Come dice Fefral, la cui posizione condivido in toto, un’amicizia non ‘serve’ a niente, non ha un valore strumentale, ma ontologico (questa è bella), oppure non ha un valore d’uso, ma altissimo valore di scambio (non a caso l’esempio paradigmatico per il valore di scambio è l’oro, e chi trova un amico trova un tesoro, sicché il conto torna)
Mi rendo conto possa sembrare strano, finanche incredibile, a chi non vi sia abituato, ed è uno stupore comprensibile, lo troviamo già nel grande Orazio:
“Mecenate in che rapporti è con te?”
riprende da qui. “È di poca compagnia e di mente ben sana”.
“Nessuno ha sfruttato la fortuna più abilmente. Avresti
un valido aiutante che potrebbe farti da spalla
se (solo) volessi presentargli quest’uomo (= me): mi venga un colpo
se non (li) avresti scalzati tutti”. “Non viviamo lì in codesto
modo che tu pensi: non c’è nessuna casa più pulita di questa
né più distante da questi intrighi: non mi reca alcun danno, dico,
che il tale sia più ricco o più dotto (di me): ognuno ha
il suo posto”. “Racconti una gran cosa, a stento credibile”. “Eppure
è così”.
povera Paola, forse a essere scoraggiata sei tu: certo… Eva avrà avuto la testa splendente senza aver bisogno del parrucchiere! E la ceretta per lei sarà stata assolutamente indolore! Ci credo che le veniva più facile sedurre Adamo!
Dai che ce la puoi fare!
e don Mauro cosa ne pensa a proposito della “fatica” nelle relazioni personali sulla terra?

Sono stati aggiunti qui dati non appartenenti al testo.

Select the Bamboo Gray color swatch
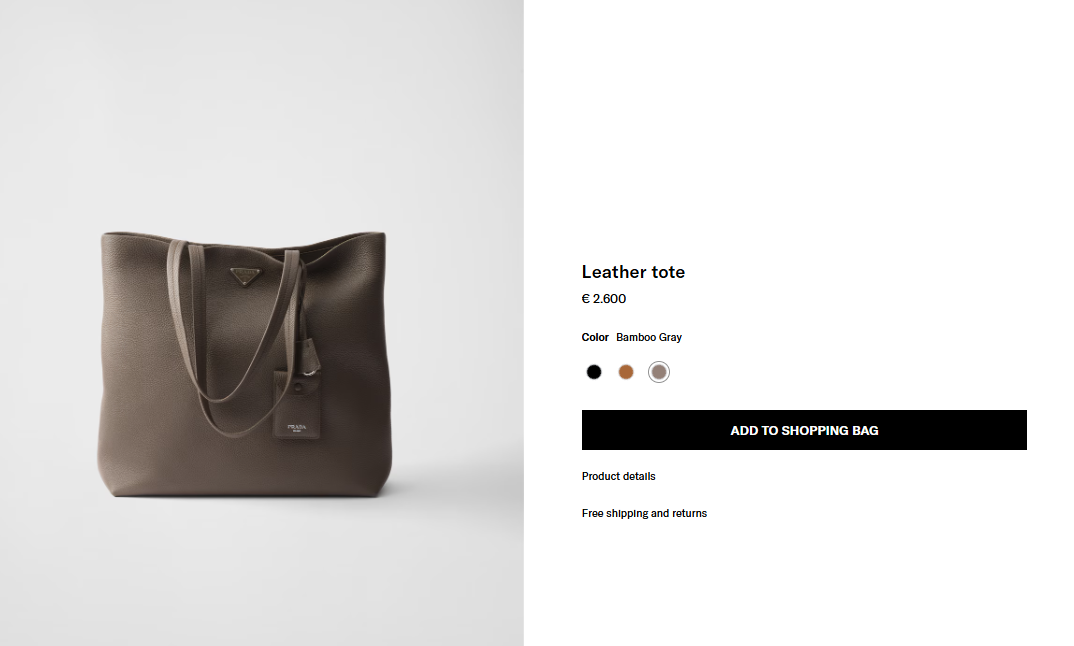This screenshot has height=646, width=1074. [x=659, y=372]

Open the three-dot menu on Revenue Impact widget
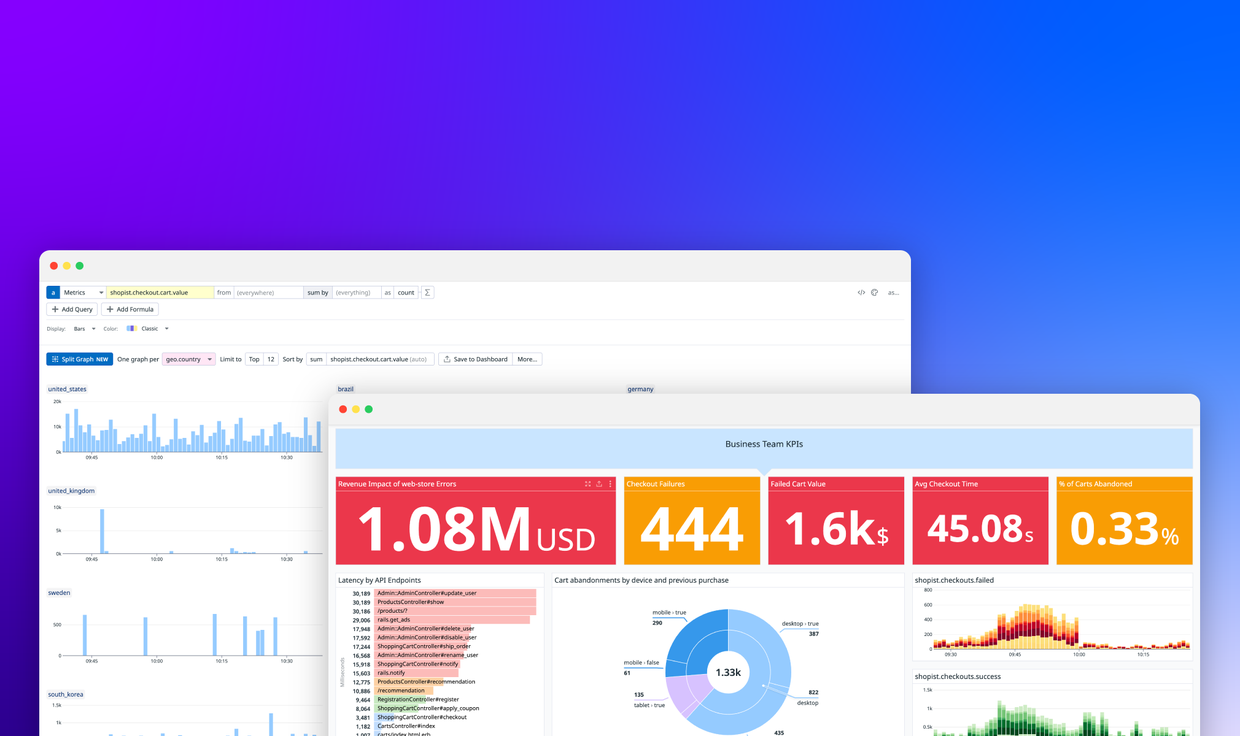[x=610, y=484]
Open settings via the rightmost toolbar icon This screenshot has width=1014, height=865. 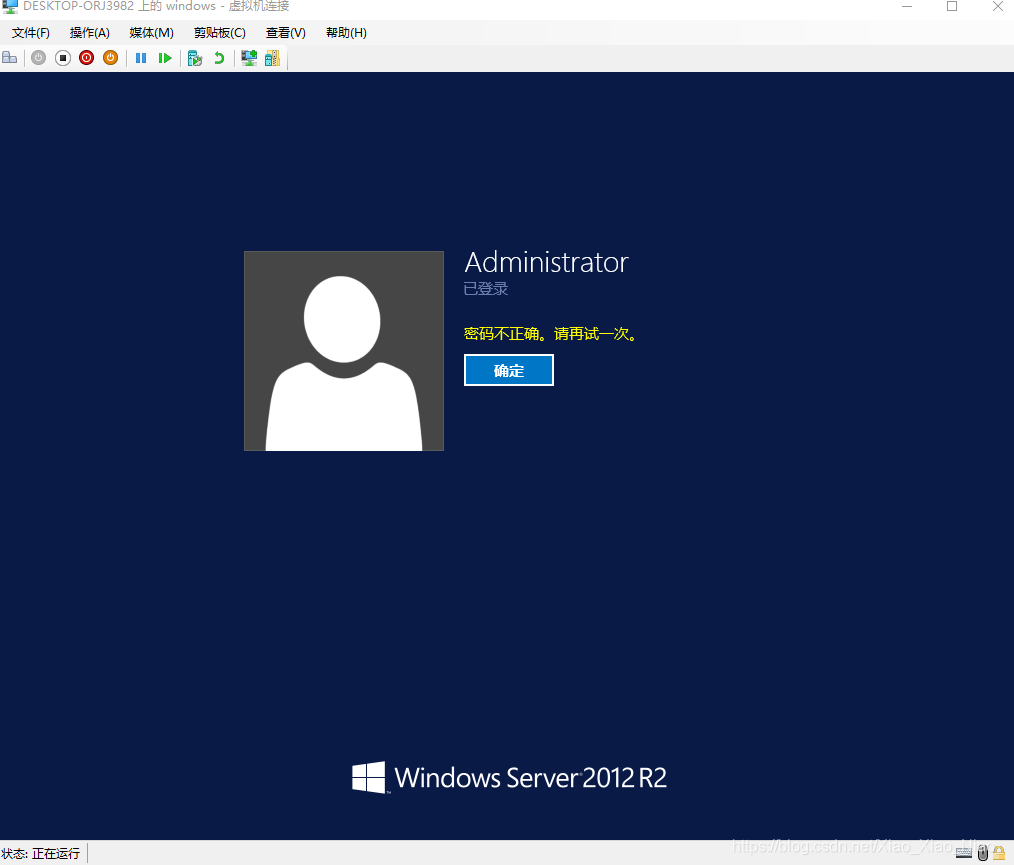(271, 58)
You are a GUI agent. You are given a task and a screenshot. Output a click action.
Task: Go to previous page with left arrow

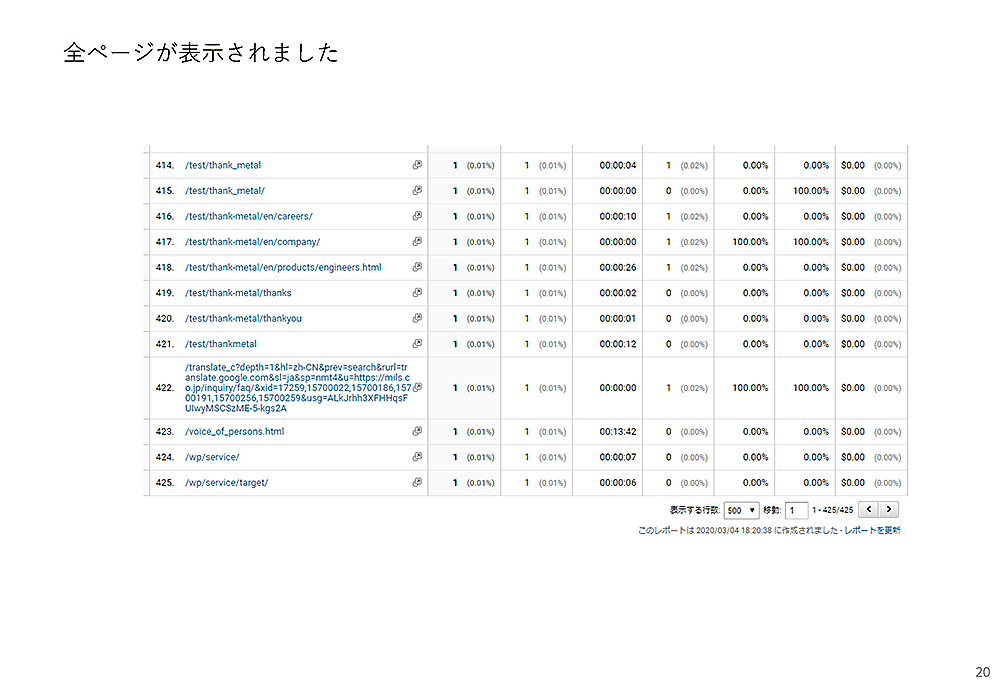[x=868, y=510]
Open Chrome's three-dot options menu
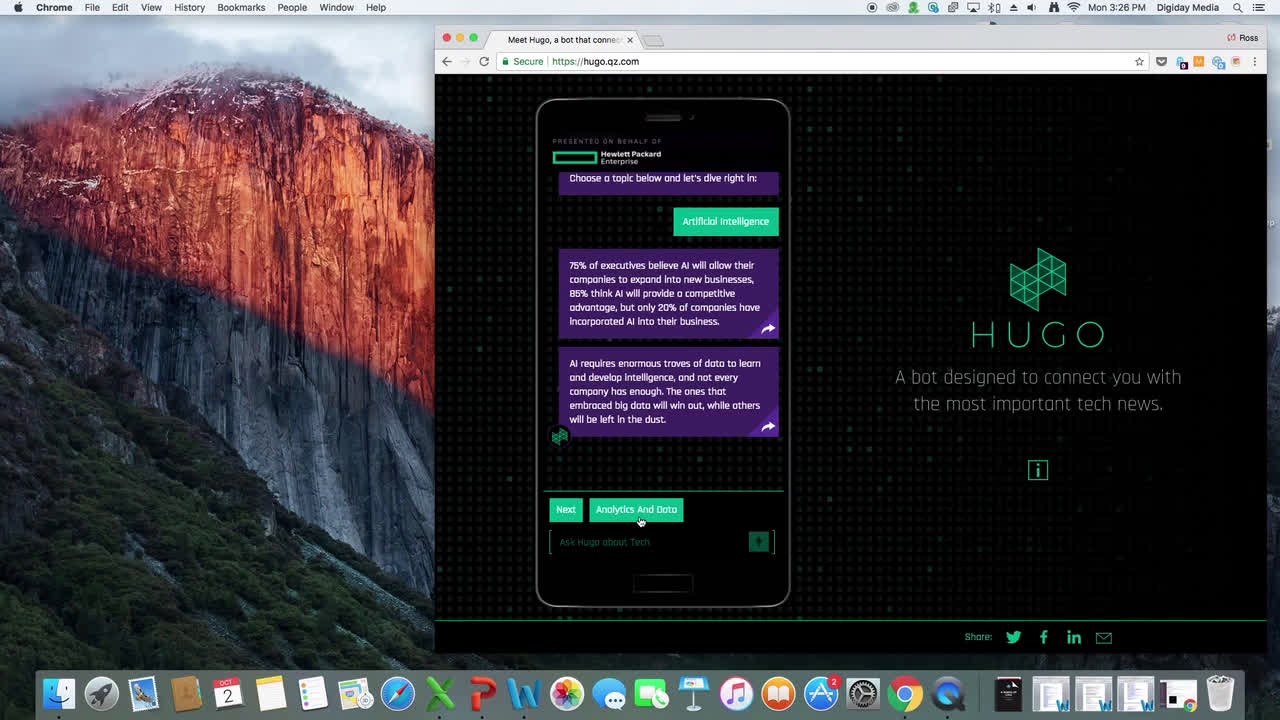Viewport: 1280px width, 720px height. 1255,61
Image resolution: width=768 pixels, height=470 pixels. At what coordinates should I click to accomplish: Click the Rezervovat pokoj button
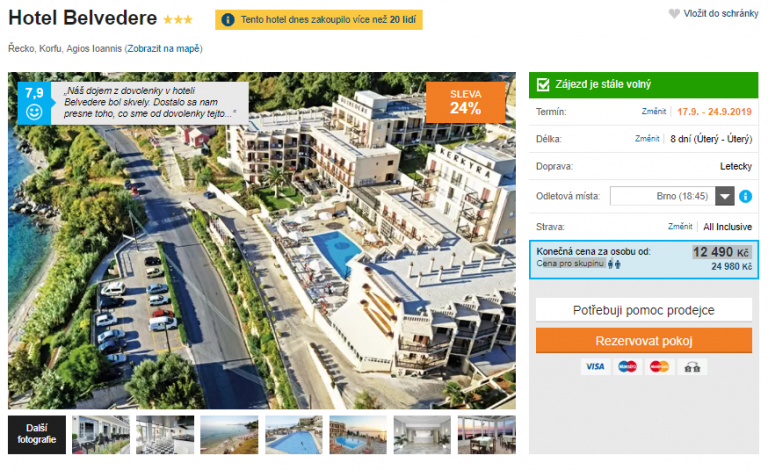coord(644,341)
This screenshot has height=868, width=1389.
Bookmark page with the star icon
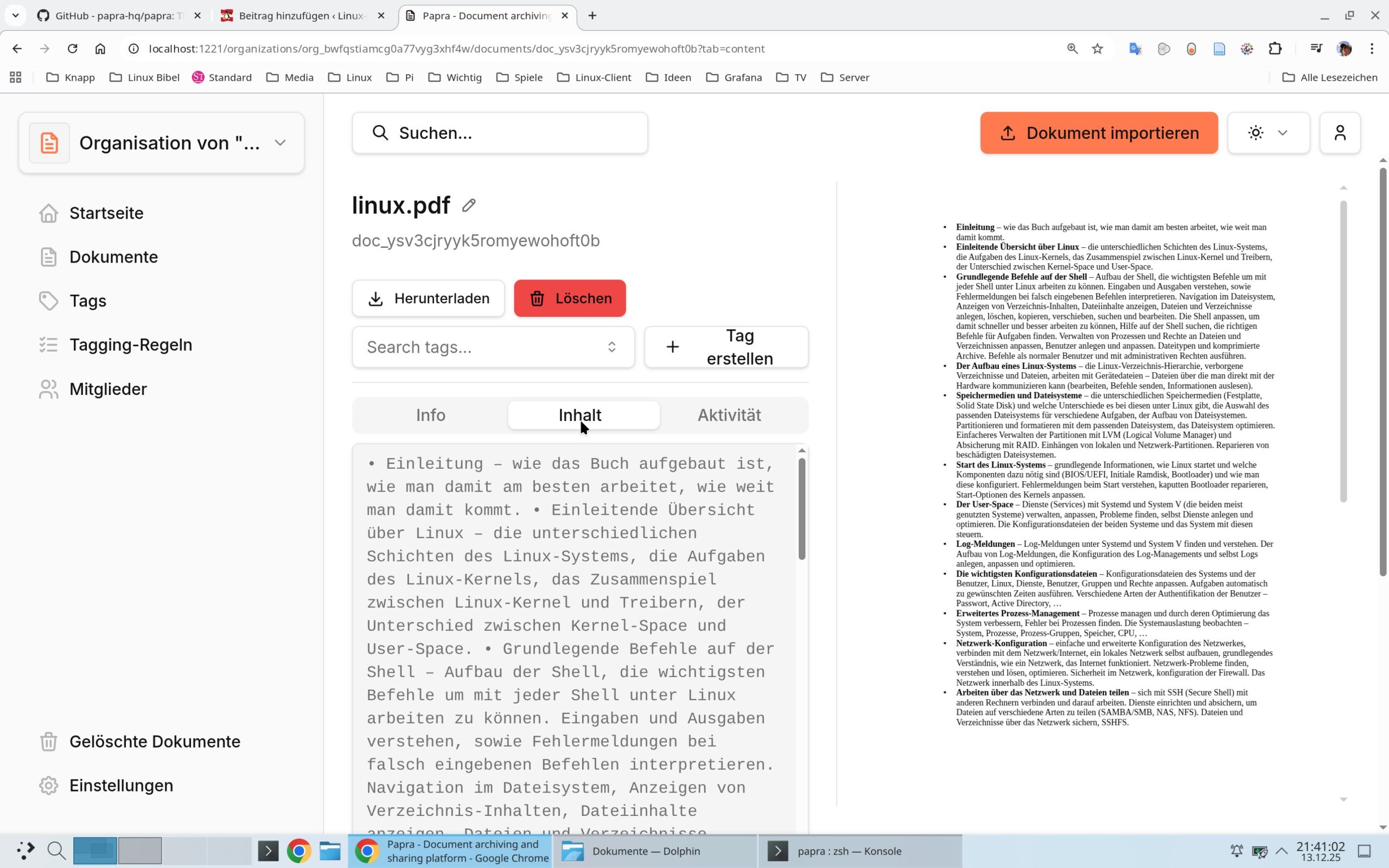pos(1098,49)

Botta di sale! direbbero a Palermo. che domanda potente! Uno non vorrebbe farla questa fatica,vorrebbe facile armonia e bellezza senza attriti ma poi si accorge che gli fa bene, risponderei a primo acchito, a quest’ora e dopo la birra moderata della cena del sabato. Gli fa bene per crescere lui, per essere comprensivo con gli altri eper creare intorno un clima più vivibile. Sono queste fatiche una delle porte strette che il Vangelo ci suggerisce di sforzarci di attraversare e sono la conseguenza del peccato originale in noi e negli altri. Ma forse d. Mauro avrà una risposta più soave…..
@Don Giampaolo…Io non credo che don Mauro voglia dare risposte più soavi, nè che creda che l’amicizia sulla terra sia tutto rose e fiori…Io credo invece che con “Come Gesù” abbia proprio anche voluto rispondere al dolre di chi vive i momenti di sale, a chi sta attraversando le porte strette…Perchè se l’essenza del celibato (dei laci) è la gratuità e la prefigurazione del nostro destino assieme individuale, unico e “trinitario” (di tutti: sacerdoti, celibi laici, sposati…), allora è a questa gratuità che dobbiamo orientare la nostra vita perchè abbia senso e perchè in essa ci sia ià qui ed ora un segno (anche se invisibile) di eternità: perchè la vita non vale la pena di essere vissura solo se si è sposati e felici, ma anche se se sei sposato e soffri, se sei celibe ed hai una grande vocazione o invece fatichi a vivere la tua fedeltà, se sei un sacerdote “super” oppure, come tutti, vivi momenti di difficoltà che con molta autenticità cerchi di affrontare…In tutte queste “porte strette” possiamo passare se sconfiggiamo la solitudine, la presunzione di farcela da soli…Se oltre il dolore e la fatica (certamente presenti) scorgiamo una luce, là “in fondo al tunnel”, una Speranza. Un motivo per vivere e far vivere- Un motivo che non è un’ideale. Ma una Persona sul cui grembo poggiare tutti il capo, come S. Giovanni: Gesù.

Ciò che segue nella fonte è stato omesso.